LC-MS analysis of lipid extracts of sciatic nerves from Ahr KO mice showed a significant decrease in levels of the major ceramide long-chain fatty acid species (C24; Fig. S5), as well as hexosyl (Fig. 4E) and lactosyl (Fig. 4F) ceramide, compared with those of WT mice. Total ceramide was not significantly different between WT and Ahr KO sciatic nerve (Fig. 4D). Determination of mRNA levels of genes in the SL biosynthetic pathway in sciatic nerve revealed significantly decreased mRNA levels of Sptlc1, Sptssa, Cers1, Cers5, Ugcg, B4galt5, and A4galt in Ahr KO mice relative to WT mice (Fig. 4G).

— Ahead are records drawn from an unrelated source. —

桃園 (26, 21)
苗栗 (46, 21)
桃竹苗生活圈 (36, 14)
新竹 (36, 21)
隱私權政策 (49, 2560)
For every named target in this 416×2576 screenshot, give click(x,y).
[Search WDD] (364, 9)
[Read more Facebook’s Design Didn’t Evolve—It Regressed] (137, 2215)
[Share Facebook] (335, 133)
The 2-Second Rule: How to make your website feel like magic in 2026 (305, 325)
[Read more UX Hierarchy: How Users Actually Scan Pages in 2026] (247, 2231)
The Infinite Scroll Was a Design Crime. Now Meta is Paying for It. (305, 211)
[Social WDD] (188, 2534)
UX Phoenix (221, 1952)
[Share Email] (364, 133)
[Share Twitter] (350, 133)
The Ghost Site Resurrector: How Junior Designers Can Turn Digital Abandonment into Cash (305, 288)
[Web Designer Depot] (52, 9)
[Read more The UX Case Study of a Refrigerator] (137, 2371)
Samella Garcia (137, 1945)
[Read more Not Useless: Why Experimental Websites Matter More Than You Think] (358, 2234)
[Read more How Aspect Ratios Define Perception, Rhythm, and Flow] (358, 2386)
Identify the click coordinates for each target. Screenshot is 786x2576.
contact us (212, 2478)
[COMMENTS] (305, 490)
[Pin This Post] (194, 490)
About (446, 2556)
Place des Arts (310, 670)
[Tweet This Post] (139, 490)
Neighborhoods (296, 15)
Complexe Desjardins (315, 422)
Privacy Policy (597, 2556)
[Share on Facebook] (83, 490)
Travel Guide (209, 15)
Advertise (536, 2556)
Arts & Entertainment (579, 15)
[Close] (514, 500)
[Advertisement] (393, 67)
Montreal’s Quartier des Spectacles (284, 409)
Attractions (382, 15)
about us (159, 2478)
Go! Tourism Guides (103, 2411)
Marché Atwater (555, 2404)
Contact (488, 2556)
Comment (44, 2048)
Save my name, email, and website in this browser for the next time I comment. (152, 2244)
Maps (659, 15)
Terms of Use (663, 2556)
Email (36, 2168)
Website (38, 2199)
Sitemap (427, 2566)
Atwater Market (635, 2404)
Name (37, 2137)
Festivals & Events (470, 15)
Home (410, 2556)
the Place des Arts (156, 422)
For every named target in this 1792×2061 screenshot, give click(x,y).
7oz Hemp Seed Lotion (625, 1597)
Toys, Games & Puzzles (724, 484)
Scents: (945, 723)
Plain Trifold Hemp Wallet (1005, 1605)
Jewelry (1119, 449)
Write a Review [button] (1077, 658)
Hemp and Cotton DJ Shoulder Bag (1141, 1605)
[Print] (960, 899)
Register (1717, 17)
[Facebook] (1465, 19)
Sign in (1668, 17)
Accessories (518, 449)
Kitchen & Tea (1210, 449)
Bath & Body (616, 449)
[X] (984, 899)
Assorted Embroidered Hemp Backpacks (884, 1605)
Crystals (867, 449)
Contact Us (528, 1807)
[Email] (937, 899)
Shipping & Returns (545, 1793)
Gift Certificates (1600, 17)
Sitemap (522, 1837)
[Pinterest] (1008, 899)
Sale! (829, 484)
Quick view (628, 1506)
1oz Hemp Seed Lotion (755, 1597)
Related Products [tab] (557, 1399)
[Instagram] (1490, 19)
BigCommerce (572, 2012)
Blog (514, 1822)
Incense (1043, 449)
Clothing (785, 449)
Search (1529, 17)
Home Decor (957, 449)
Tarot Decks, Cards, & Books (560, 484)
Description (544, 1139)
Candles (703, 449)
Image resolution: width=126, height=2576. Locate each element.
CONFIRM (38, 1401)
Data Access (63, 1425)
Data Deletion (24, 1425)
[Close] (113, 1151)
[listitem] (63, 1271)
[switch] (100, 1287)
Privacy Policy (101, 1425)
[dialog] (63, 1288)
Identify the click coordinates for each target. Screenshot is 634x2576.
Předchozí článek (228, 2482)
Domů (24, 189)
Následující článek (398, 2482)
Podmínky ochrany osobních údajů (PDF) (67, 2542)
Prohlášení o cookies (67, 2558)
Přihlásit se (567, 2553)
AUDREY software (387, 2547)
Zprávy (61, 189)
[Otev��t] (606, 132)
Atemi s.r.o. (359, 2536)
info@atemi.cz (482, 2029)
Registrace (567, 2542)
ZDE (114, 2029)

These observations show that AHR is required for full myelination of the sciatic nerve axons, as well as normal mRNA expression of genes in the SL biosynthetic pathway and regulation of SL levels in this tissue.

Discussion

In a loss-of-function CRISPR/Cas9 genetic screen targeting positive regulators of membrane SLs in HeLa cells, we identified the ligand-activated transcription factor AHR. Recently, similar Shiga toxin-based genome-wide screens have been reported in various cell types (25 –27). As in our screen, they have identified genes in the SL biosynthetic pathway and other genes that regulate GB3 expression, notably LAPTMA and TM9SF2. Our screen was unique in the identification of AHR.

We showed that AHR expression was needed for full mRNA expression of several key genes in the SL biosynthesis pathway in HeLa cells and mouse tissues, consistent with our finding of decreased SL content in both HeLa cells and mouse tissues in the absence of AHR expression. In actively myelinating axons of the sciatic nerve, we found that AHR is needed to produce the full thickness of the SL-rich myelin sheath. Collectively, these results support the conclusion that AHR is a physiologically important positive regulator of SL levels. Importantly, AHR had previously been shown to be a regulator of the synthesis of other classes of lipids, including sterols, fatty acids, and glycerolipids (39, 40).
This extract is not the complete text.